About this task | Please reproduce the entire listing exactly.

Data provided |
= = = = = = =

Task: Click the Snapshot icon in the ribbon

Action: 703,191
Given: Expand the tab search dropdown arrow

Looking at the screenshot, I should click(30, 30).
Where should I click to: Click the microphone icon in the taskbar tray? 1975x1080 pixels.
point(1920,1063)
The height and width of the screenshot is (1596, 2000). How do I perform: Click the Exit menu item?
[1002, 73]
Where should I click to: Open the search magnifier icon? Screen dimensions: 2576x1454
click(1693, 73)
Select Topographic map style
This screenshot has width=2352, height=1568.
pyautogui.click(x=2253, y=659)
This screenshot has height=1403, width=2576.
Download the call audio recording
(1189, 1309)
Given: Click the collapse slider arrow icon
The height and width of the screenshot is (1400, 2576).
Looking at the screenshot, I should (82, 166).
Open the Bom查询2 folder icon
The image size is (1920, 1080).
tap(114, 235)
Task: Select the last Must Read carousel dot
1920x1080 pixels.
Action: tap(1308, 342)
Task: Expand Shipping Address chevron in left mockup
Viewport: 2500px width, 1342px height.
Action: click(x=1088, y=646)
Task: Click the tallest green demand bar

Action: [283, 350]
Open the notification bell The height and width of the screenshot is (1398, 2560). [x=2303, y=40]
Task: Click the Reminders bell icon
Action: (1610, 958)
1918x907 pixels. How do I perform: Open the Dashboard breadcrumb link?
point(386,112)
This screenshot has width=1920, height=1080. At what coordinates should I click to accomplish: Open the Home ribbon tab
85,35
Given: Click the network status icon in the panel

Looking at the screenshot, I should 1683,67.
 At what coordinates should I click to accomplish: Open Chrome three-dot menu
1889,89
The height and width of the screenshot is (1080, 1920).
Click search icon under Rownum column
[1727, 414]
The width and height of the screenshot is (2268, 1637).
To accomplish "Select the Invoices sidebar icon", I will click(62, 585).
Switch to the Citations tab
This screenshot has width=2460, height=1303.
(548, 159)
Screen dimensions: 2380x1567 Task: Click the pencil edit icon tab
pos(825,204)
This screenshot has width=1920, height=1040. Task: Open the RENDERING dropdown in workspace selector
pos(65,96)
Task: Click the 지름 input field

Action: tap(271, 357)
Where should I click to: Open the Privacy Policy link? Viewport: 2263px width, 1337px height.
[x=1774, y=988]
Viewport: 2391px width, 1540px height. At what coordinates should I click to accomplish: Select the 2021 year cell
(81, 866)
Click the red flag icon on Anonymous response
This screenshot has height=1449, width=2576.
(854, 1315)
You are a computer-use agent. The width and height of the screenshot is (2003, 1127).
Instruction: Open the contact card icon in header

= = = = = = =

Problem solution |
Task: Click the Snapshot icon in the ribbon

Action: 703,191
Given: Expand the tab search dropdown arrow

Looking at the screenshot, I should click(30, 30).
Where should I click to: Click the microphone icon in the taskbar tray? 1975x1080 pixels.
point(1920,1063)
The height and width of the screenshot is (1596, 2000). How do I perform: Click the Exit menu item?
[1002, 73]
Where should I click to: Open the search magnifier icon? Screen dimensions: 2576x1454
click(1693, 73)
Select Topographic map style
This screenshot has width=2352, height=1568.
pyautogui.click(x=2253, y=659)
This screenshot has height=1403, width=2576.
Download the call audio recording
(1189, 1309)
Given: Click the collapse slider arrow icon
The height and width of the screenshot is (1400, 2576).
Looking at the screenshot, I should (82, 166).
Open the Bom查询2 folder icon
The image size is (1920, 1080).
tap(114, 235)
Task: Select the last Must Read carousel dot
1920x1080 pixels.
Action: tap(1308, 342)
Task: Expand Shipping Address chevron in left mockup
Viewport: 2500px width, 1342px height.
Action: click(x=1088, y=646)
Task: Click the tallest green demand bar

Action: [283, 350]
Open the notification bell The height and width of the screenshot is (1398, 2560). [x=2303, y=40]
Task: Click the Reminders bell icon
Action: (1610, 958)
1918x907 pixels. How do I perform: Open the Dashboard breadcrumb link?
point(386,112)
This screenshot has width=1920, height=1080. At what coordinates should I click to accomplish: Open the Home ribbon tab
85,35
Given: Click the network status icon in the panel

Looking at the screenshot, I should 1683,67.
 At what coordinates should I click to accomplish: Open Chrome three-dot menu
1889,89
The height and width of the screenshot is (1080, 1920).
Click search icon under Rownum column
[1727, 414]
The width and height of the screenshot is (2268, 1637).
To accomplish "Select the Invoices sidebar icon", I will click(62, 585).
Switch to the Citations tab
This screenshot has width=2460, height=1303.
(548, 159)
Screen dimensions: 2380x1567 Task: Click the pencil edit icon tab
pos(825,204)
This screenshot has width=1920, height=1040. Task: Open the RENDERING dropdown in workspace selector
pos(65,96)
Task: Click the 지름 input field

Action: tap(271, 357)
Where should I click to: Open the Privacy Policy link? Viewport: 2263px width, 1337px height.
[x=1774, y=988]
Viewport: 2391px width, 1540px height. At what coordinates should I click to accomplish: Select the 2021 year cell
(81, 866)
Click the red flag icon on Anonymous response
This screenshot has height=1449, width=2576.
(854, 1315)
You are a computer-use agent. The width and height of the screenshot is (2003, 1127).
Instruction: Open the contact card icon in header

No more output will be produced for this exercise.